Usually the cause of a general aviation accident is apparent, or at least can be determined through investigation. But recently the NTSB posted probable causes in two accidents involving piston twins where the Board essentially says we can see what happened but we don’t have any idea why it happened.
The first accident involved a Piper Aztec. The sturdy Piper twin was maintained to the appropriate standards and had about 6,000 hours total time. Not a lot of time for an Aztec.
The weather was a typical Texas summer day with temperature at 90 degrees, scattered clouds at 5,000 feet, wind about 10 knots and visibility of 10 or more miles.
The commercial pilot also held a CFI and had more than 900 hours of total experience. He had recently earned his multi rating and had logged just over 39 hours in twins, but since both engines operated normally during the accident multi experience doesn’t seem to be an issue.
There was absolutely nothing remarkable about the conditions for the VFR flight from Houston Hooks to Tyler. But as the Aztec flew over Lake Palestine near Bullard people on the ground saw the piston twin roll into “several turns” while flying thousands of feet above the surface. The report doesn’t mention how steeply banked the turns were, but the witnesses then saw the Aztec pitch nose up and then head straight down.
The really odd aspect of the accident is that the Aztec was heading straight down without its wings. Investigators found that both wings failed symmetrically in positive overload. There was no evidence of metal fatigue, cracks or corrosion that could have caused the failure. Somehow the pilot had literally pulled the wings off the Aztec in good VFR weather with no reason to believe there was significant turbulence.
The Aztec is certified in the normal category so its structural limit load is 3.8 Gs positive. During certification the Aztec was tested to that loading and showed no deformation of the structure. It was then tested to ultimate load of 5.7 Gs and probably suffered some skin wrinkling or other stress but did not break.
That’s a lot of Gs. A level 60 degree bank turn only loads an airframe to about 2 Gs. Unless the Aztec had accelerated well beyond its design maneuvering airspeed (Va) it would probably be impossible to load more than 5.7 Gs without stalling it. But witness did not report seeing the airplane in a dive before it pitched up and the wings failed.
Control flutter was a possibility but the elevator, stabilizer, fin and rudder all reached the ground in one piece and showed no evidence of any flutter or other failure. The NTSB’s probable cause finding is that the pilot exceeded the structural limits of the airplane which is as obvious and meaningful as also pointing out that the crash was caused by the airplane hitting the ground.
The other piston twin accident mystery involved a Beech Duke departing Sedona in the Arizona Red Rock country. Sedona’s runway is on a plateau with an elevation of 4,830 feet. It was a warm day creating a density altitude of 7,100 feet.
Anyone who has ever flown the sleek turbocharged and pressurized Duke knows that it looks fast just sitting still, but is pretty much of a slug on takeoff with modest at best initial acceleration.
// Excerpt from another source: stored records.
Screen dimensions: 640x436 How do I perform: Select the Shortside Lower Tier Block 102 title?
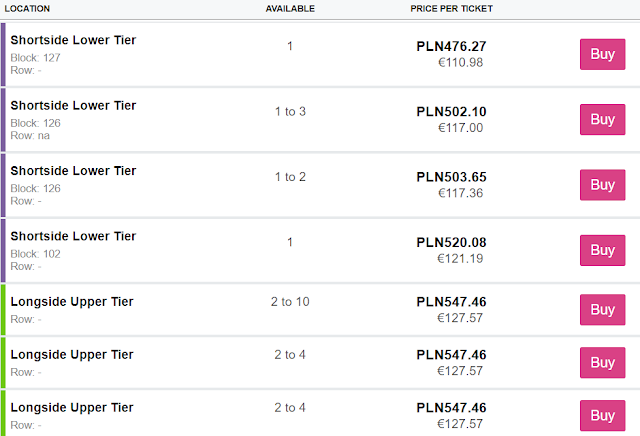point(73,236)
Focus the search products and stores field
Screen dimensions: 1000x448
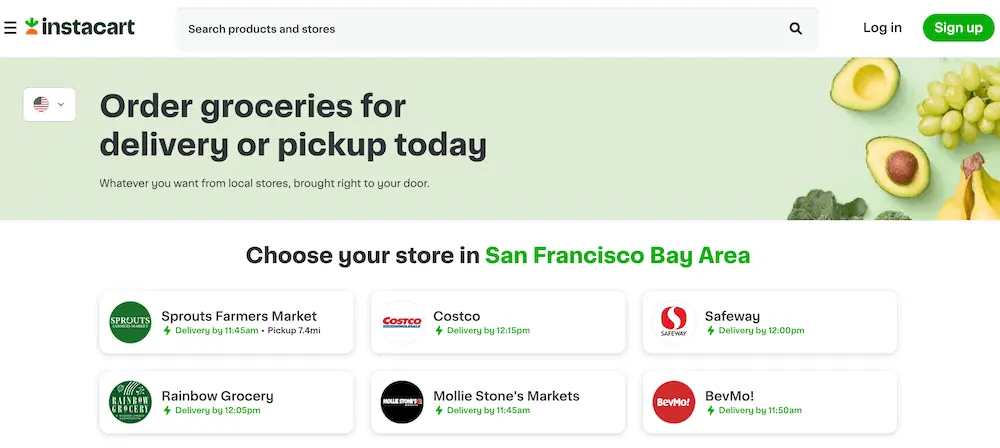click(480, 29)
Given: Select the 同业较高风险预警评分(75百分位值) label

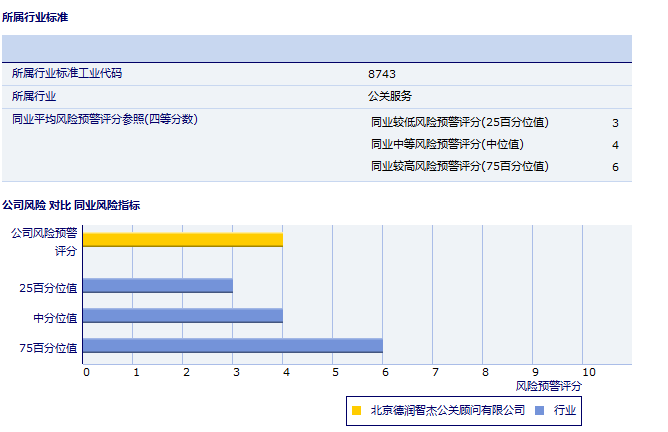Looking at the screenshot, I should pyautogui.click(x=460, y=167).
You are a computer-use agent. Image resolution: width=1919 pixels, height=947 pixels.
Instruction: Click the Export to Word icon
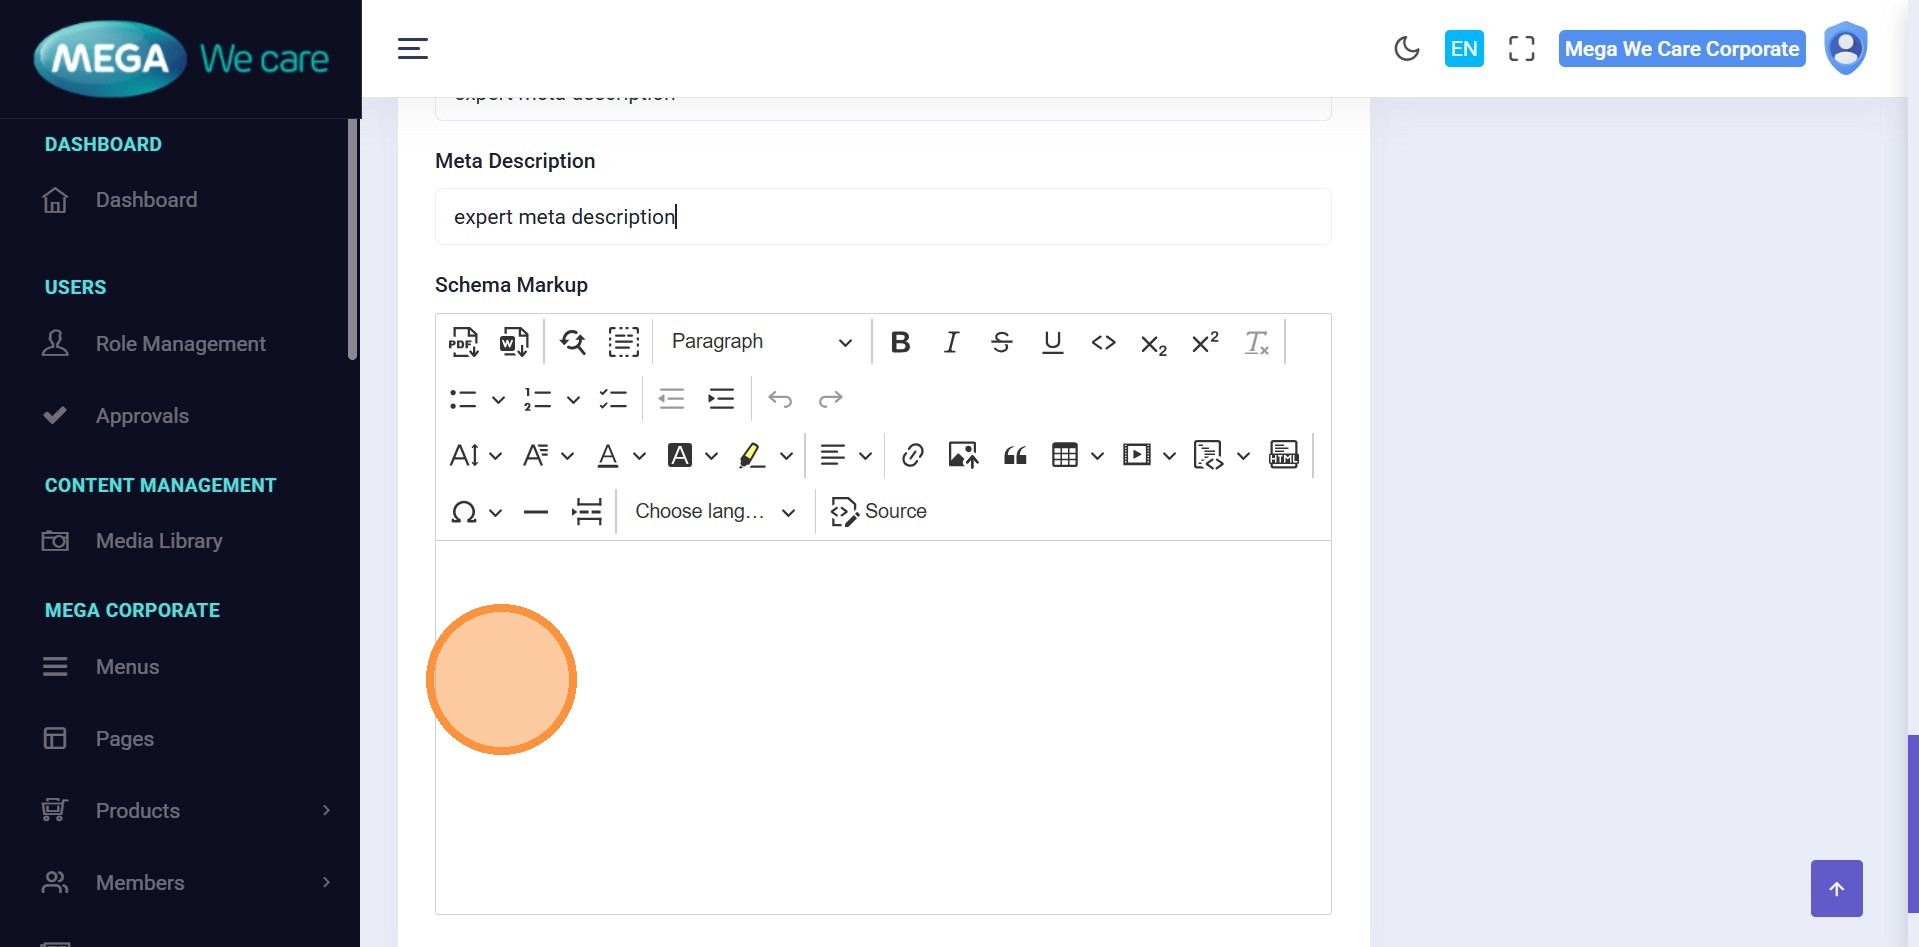point(514,342)
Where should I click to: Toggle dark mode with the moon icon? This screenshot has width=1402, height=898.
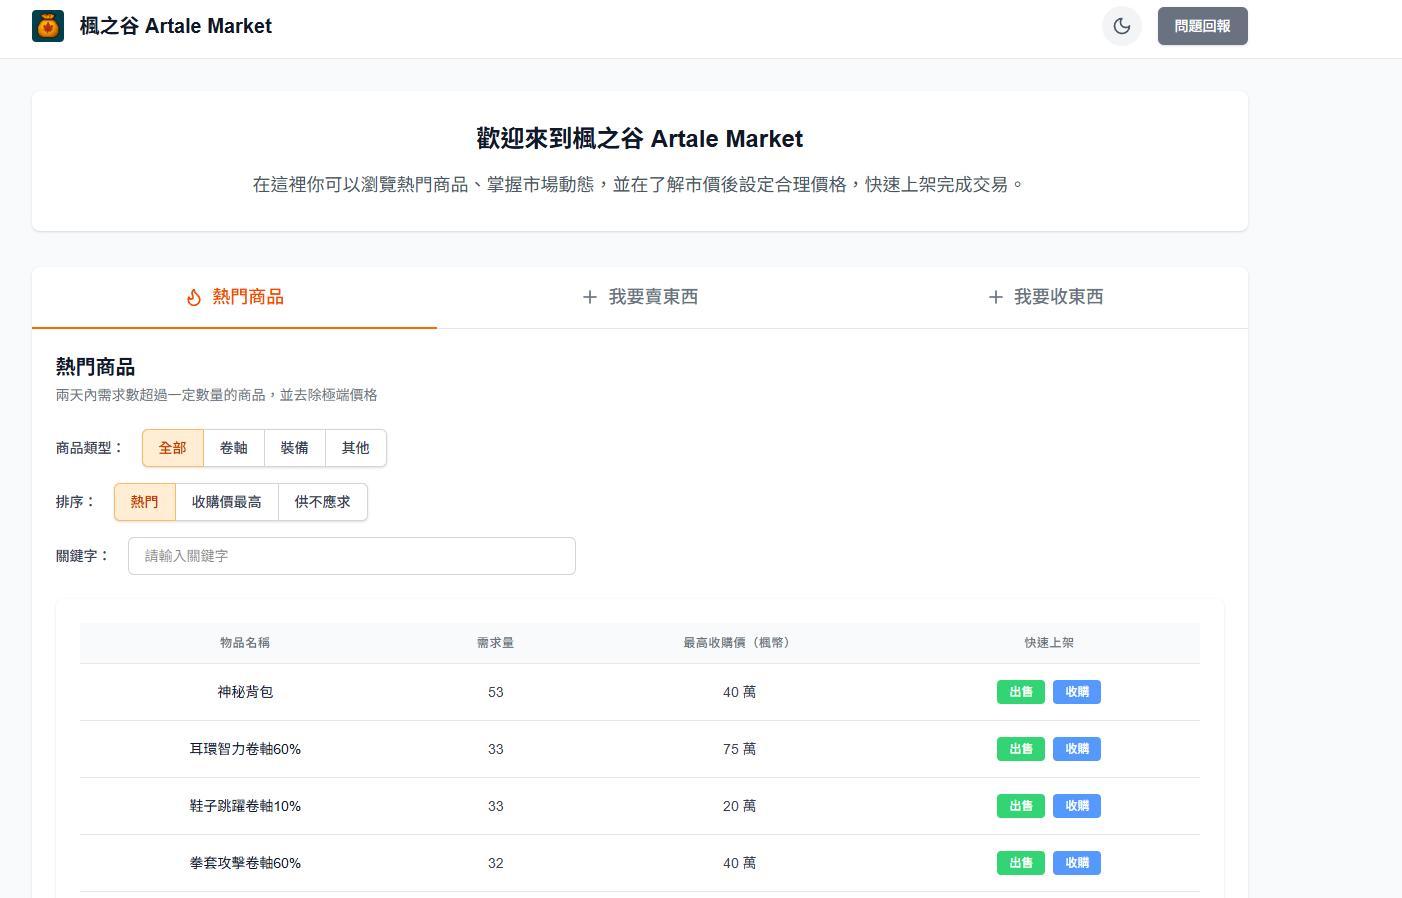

But when the NTSB worked the performance numbers it found that the Duke should have lifted off after using 2,805 feet of the Sedona runway, despite the high density altitude. The POH also showed that the Duke could have accelerated to rotation speed, and then aborted the takeoff and stopped in a total distance of 4,900 feet. The Sedona runway is 5,132 feet long.
For some reason the Duke never rotated, and the pilot made no apparent attempt to abort the takeoff. The Duke, with engines sounding at full power, went off the end of the runway dropping off into a deep gully where it caught fire and killed the three people onboard.
Several witnesses, mostly pilots, watched the accident unfold. All agreed the engines sounded normal and like they were making full power. Some said the airplane was moving fast, others said acceleration slowed about half way down the runway. None saw any attempt by the pilot to raise the nose.
The private pilot was not highly experienced but had more than 600 hours total, more than 100 hours of multi time, and more than 60 hours in the Duke. He had attended initial and recurrent simulator training for the Duke and his instructors told investigators he had been very attentive, knew the airplane and its systems well, and was a good student.
What comes immediately to my mind is that the gust lock may have been in the controls. But the lock was found in the cabin, not the cockpit, and the holes in the control column where the lock pins the column were not deformed.
Examination and testing of the engines, propellers and other components didn’t reveal any reason the Duke wasn’t making full power confirming witness reports of the sound of the engines.
At least the NTSB is forthright in its probable cause finding on this one. It reported that it just doesn’t know why the pilot didn’t raise the nose of the Duke or abort the takeoff. Both accident causes remain mysteries.